WRITTEN REQUEST 1 =
Write out the records line for line, beginning at the line that contains "Given: Go to Explore in the top navigation" and stopping after the line that contains "pyautogui.click(x=401, y=527)".

------ DOCUMENT EXCERPT

2. These appeals have come to us after a chequered history, which has begun at least four decades ago. Initially, a certain building, which would be referred to as 102 D of property, admeasuring 2807 sq. meters belonging to MHADA was said to be dilapidated and in dangerous condition beyond economic repair. A notice to this effect had been issued by MHADA dated 23.03.1982. Subsequently, buildings 102 A, B and C were also declared as being beyond economic repair under Section 88 of the MHADA Act in the year 1989.

Acquisition of the said four buildings took place under Section 93 of the said Act on 23.08.1990 and physical possession of the land was taken by the Board on 11.12.1990. This acquisition was challenged in a writ petition filed before the High Court. The High Court, by a Judgment dated 04.08.1994, dismissed the said writ petition, as a result of which, the proceedings for acquisition came to a finality.

3. Sometime after 1989, we have been informed that buildings 102 D and 102 B and C have since been demolished and all the persons residing therein are in transit camps that have been provided for by MHADA. Building 102 A continues and the tenants continue to live therein. Various proceedings took place, which it is not necessary for us to go into in view of the fact that by an order dated 10.05.2002 in SLP (C) No. 6991 of 2002, this Court directed MHADA to take a decision on the appellants' proposal - i.e. proposal submitted by tenants, uninfluenced by the decision of the High Court, which was impugned in that case, and to bring the decision to the notice of the Court.

4. Pursuant to the aforesaid direction, a meeting was held on 02.08.2004, by which, under the auspices of the Chief Minister, it was decided that the entire land under the four buildings aforestated would be returned to the developers i.e. M/s Raj Doshi Exports Pvt. Ltd. (in short, "M/s Raj Doshi") for carrying out the development project under Regulations 33(7) and 33(9). Permission for the same had to be accorded by MHADA under the aforesaid Regulations. All expenses required to be incurred by MHADA were to be recovered from the developers.

The most important thing in the said decision was that the consent letter of 70% of the occupants should be given to the said builder and it ought to be confirmed that at least 70% have so done. Rehabilitation of the occupants was to be in a minimum built up area of 30.65 Sq. meters. Armed with this proposal, the tenants and the developers came back to this Court and this Court, by an order dated 18.04.2005, had the entire matter sent back to the High Court. On the belief that the necessary NOC/clearance would be given by MHADA within a reasonable time, M/s Raj Doshi withdrew their writ petition on 07.07.2005.

------------
------ PROVIDED DATA

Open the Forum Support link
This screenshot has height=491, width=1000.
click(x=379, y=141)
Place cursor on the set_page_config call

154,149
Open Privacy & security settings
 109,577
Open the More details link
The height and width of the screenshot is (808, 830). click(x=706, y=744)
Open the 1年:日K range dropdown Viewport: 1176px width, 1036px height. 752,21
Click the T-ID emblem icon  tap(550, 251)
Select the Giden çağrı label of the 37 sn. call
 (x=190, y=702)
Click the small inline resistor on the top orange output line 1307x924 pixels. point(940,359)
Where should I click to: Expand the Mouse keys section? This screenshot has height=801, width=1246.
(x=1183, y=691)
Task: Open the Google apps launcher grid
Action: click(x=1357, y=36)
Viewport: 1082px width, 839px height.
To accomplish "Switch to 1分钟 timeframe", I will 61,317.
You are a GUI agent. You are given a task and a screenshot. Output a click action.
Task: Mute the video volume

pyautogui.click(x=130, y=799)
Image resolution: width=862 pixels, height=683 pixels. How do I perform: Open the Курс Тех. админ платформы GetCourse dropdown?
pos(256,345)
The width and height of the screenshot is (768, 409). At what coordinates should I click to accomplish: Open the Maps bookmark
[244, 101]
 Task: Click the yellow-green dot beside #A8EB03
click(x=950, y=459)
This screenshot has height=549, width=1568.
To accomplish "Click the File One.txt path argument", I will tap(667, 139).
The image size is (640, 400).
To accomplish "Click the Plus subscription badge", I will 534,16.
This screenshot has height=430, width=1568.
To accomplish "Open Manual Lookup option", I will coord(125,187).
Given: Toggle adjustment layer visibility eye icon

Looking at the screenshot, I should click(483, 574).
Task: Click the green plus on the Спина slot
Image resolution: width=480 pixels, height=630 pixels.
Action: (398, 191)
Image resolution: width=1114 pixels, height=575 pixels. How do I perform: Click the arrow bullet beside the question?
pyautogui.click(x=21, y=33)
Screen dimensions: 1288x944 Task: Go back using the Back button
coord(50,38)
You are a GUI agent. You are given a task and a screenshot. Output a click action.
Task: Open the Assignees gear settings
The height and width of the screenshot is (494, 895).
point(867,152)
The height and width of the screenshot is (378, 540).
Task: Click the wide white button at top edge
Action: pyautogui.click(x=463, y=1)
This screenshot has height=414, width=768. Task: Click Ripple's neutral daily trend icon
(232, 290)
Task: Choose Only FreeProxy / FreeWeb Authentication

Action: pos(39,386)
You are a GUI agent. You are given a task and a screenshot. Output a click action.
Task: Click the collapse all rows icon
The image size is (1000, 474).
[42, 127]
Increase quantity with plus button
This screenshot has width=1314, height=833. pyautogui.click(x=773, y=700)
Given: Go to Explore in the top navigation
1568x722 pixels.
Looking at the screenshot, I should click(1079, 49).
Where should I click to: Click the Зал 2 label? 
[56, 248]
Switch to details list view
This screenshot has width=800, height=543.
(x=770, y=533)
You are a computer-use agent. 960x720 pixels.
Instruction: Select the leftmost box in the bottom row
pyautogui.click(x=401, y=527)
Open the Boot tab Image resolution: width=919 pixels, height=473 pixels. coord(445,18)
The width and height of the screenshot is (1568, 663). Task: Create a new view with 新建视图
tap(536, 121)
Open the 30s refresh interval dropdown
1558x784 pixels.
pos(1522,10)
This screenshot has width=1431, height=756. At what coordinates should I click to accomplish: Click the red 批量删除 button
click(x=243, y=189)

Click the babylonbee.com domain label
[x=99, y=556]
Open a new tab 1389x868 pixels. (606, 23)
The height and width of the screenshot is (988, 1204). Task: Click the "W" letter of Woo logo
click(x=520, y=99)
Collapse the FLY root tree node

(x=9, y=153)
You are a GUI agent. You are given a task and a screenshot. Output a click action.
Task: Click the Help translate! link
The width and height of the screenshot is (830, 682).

------------

WRITTEN REQUEST 2 =
Answer these from the excerpt about the MHADA buildings:
(a) On what date did MHADA issue the notice about building 102 D?
(b) What minimum built up area was set for rehabilitating the occupants?
(c) On what date did M/s Raj Doshi withdraw their writ petition?

COMPLETE OUTPUT 1 =
Given: Go to Explore in the top navigation
1568x722 pixels.
Looking at the screenshot, I should click(1079, 49).
Where should I click to: Click the Зал 2 label? 
[56, 248]
Switch to details list view
This screenshot has width=800, height=543.
(x=770, y=533)
You are a computer-use agent. 960x720 pixels.
Instruction: Select the leftmost box in the bottom row
pyautogui.click(x=401, y=527)

COMPLETE OUTPUT 2 =
(a) 23.03.1982
(b) 30.65 Sq. meters
(c) 07.07.2005